Thursday, June 18, 2020

Fighting Against My Depression

Jakarta, 18 June 2020

It has been 6 months since I was diagnosed with depression and treated with medications. My emotion has subsided yet I am not feeling any better. I tend to feel down and gloomy. It is so difficult to stand up again. I am not like I used to be, who was always optimistic and diligent. I have lost myself.

First, I have made mistakes in relationship. Just because I couldn't be with the guy I love, I make relationships with other guys but they couldn't replace him. I am feeling so guilty for hurting them by giving them false hopes. Now I am with a guy whom I don't love but I couldn't just break up. I don't wanna hurt someone's heart anymore although I have to be dead inside in walking through this relationship.

Second, I gain weight quite significantly. Previously, I have successfully lost 32 kg from 86 kg to 54 kg. But since I consumed medicines, my body weight increases quite rapidly. I am now 72 kg and it seems to never go down again despite I have exercised a lot and reduced my meals. I feel all my effort is so useless. All my clothes doesn't fit anymore. I hate myself every time I see my body.

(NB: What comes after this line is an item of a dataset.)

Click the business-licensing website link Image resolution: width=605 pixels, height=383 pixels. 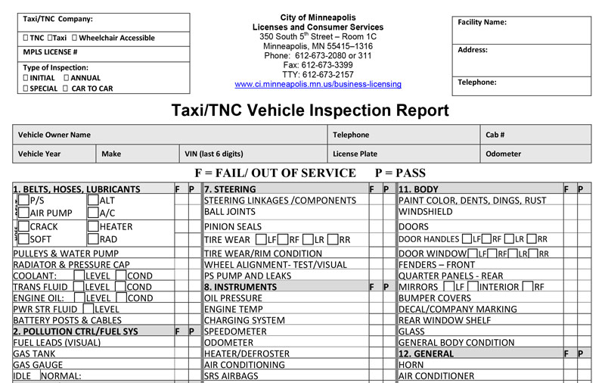tap(318, 84)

Third, I feel an intense worry about my future study. I really want to continue my study to pursue PhD degree, but I am so lack of confidence. I have made a mistake by impatiently going to the university that I didn't want to go. Now I have to pay all the consequences of my impatience. I don't have much research experience and I don't have someone to discuss and guide me to prepare a good proposal.

Now I feel I am a real looser for falling too deep in regrets and failing to get up again.